Task objective: Return all entries precisely as they stand, without the images.
= = = =
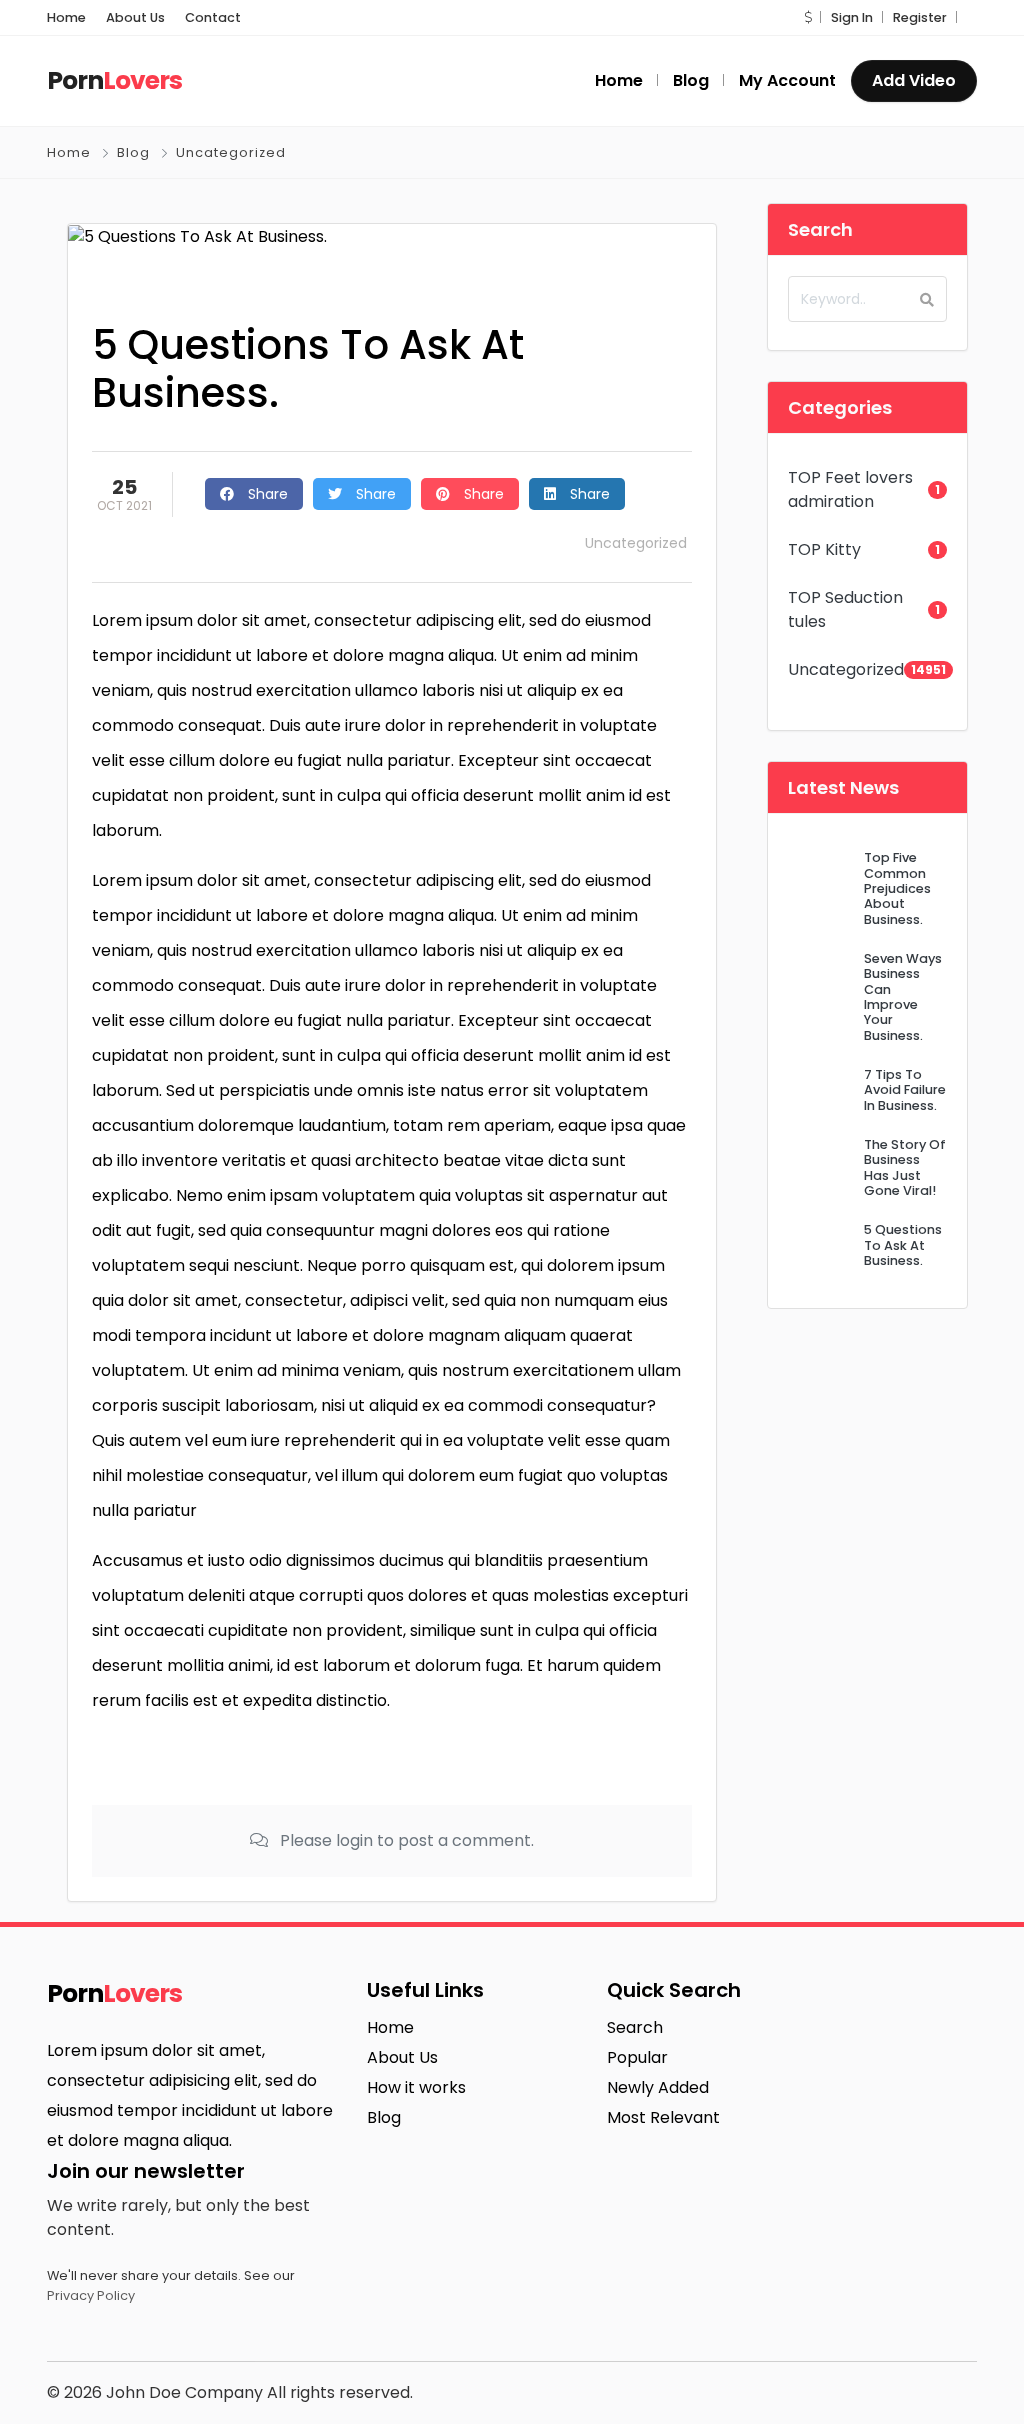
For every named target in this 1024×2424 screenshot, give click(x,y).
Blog (133, 152)
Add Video (914, 80)
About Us (135, 17)
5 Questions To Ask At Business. (903, 1245)
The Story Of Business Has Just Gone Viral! (905, 1167)
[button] (808, 17)
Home (66, 17)
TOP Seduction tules (845, 609)
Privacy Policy (91, 2295)
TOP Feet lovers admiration (850, 489)
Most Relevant (663, 2117)
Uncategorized (231, 152)
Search (635, 2027)
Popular (637, 2057)
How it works (416, 2087)
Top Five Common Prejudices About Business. (897, 888)
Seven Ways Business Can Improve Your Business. (903, 997)
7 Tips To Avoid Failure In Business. (905, 1090)
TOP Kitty (824, 549)
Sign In (852, 17)
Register (920, 17)
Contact (213, 17)
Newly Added (658, 2087)
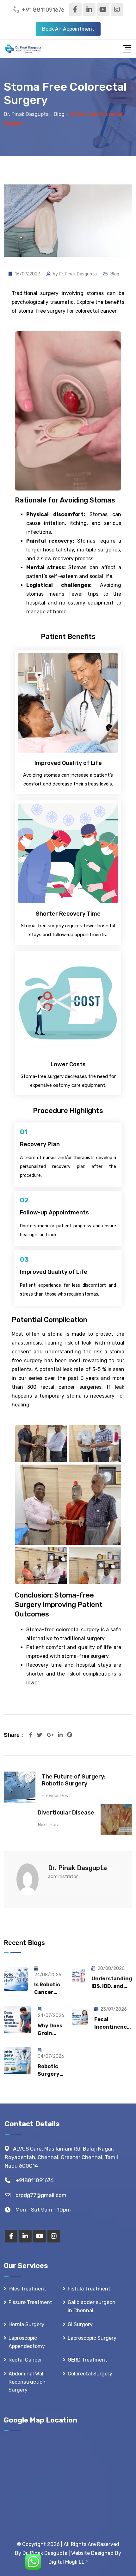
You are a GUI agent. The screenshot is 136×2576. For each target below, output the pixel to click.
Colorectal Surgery (90, 2374)
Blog (114, 274)
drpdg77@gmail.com (40, 2195)
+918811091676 (34, 2180)
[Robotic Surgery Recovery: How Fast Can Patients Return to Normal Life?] (17, 2060)
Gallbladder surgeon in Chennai (91, 2306)
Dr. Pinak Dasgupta (78, 274)
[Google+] (51, 1735)
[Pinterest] (69, 1735)
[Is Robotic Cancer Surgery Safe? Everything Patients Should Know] (16, 1979)
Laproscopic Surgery (92, 2338)
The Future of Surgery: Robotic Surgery (74, 1780)
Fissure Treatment (30, 2302)
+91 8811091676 (43, 9)
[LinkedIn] (61, 1735)
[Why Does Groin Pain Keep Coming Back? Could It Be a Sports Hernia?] (17, 2019)
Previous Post (56, 1795)
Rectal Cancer (25, 2360)
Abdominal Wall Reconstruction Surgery (27, 2382)
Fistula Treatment (89, 2289)
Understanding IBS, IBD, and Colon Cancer (111, 1986)
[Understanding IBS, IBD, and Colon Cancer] (78, 1975)
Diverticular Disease (66, 1812)
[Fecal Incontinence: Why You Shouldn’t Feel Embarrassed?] (80, 2017)
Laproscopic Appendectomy (27, 2342)
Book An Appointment (68, 29)
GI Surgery (80, 2324)
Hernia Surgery (26, 2324)
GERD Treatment (87, 2360)
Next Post (49, 1824)
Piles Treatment (27, 2289)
= = = =
Answer for the task:
For every named target in this 1024×2424 screenshot, give click(x,y).
Blog (133, 152)
Add Video (914, 80)
About Us (135, 17)
5 Questions To Ask At Business. (903, 1245)
The Story Of Business Has Just Gone Viral! (905, 1167)
[button] (808, 17)
Home (66, 17)
TOP Seduction tules (845, 609)
Privacy Policy (91, 2295)
TOP Feet lovers admiration (850, 489)
Most Relevant (663, 2117)
Uncategorized (231, 152)
Search (635, 2027)
Popular (637, 2057)
How it works (416, 2087)
Top Five Common Prejudices About Business. (897, 888)
Seven Ways Business Can Improve Your Business. (903, 997)
7 Tips To Avoid Failure In Business. (905, 1090)
TOP Kitty (824, 549)
Sign In (852, 17)
Register (920, 17)
Contact (213, 17)
Newly Added (658, 2087)
You are a GUI agent. The screenshot is 136×2576. For each target below, output the pixel to click.
Colorectal Surgery (90, 2374)
Blog (114, 274)
drpdg77@gmail.com (40, 2195)
+918811091676 (34, 2180)
[Robotic Surgery Recovery: How Fast Can Patients Return to Normal Life?] (17, 2060)
Gallbladder surgeon in Chennai (91, 2306)
Dr. Pinak Dasgupta (78, 274)
[Google+] (51, 1735)
[Pinterest] (69, 1735)
[Is Robotic Cancer Surgery Safe? Everything Patients Should Know] (16, 1979)
Laproscopic Surgery (92, 2338)
The Future of Surgery: Robotic Surgery (74, 1780)
Fissure Treatment (30, 2302)
+91 8811091676 (43, 9)
[LinkedIn] (61, 1735)
[Why Does Groin Pain Keep Coming Back? Could It Be a Sports Hernia?] (17, 2019)
Previous Post (56, 1795)
Rectal Cancer (25, 2360)
Abdominal Wall Reconstruction Surgery (27, 2382)
Fistula Treatment (89, 2289)
Understanding IBS, IBD, and Colon Cancer (111, 1986)
[Understanding IBS, IBD, and Colon Cancer] (78, 1975)
Diverticular Disease (66, 1812)
[Fecal Incontinence: Why You Shouldn’t Feel Embarrassed?] (80, 2017)
Laproscopic Appendectomy (27, 2342)
Book An Appointment (68, 29)
GI Surgery (80, 2324)
Hernia Surgery (26, 2324)
GERD Treatment (87, 2360)
Next Post (49, 1824)
Piles Treatment (27, 2289)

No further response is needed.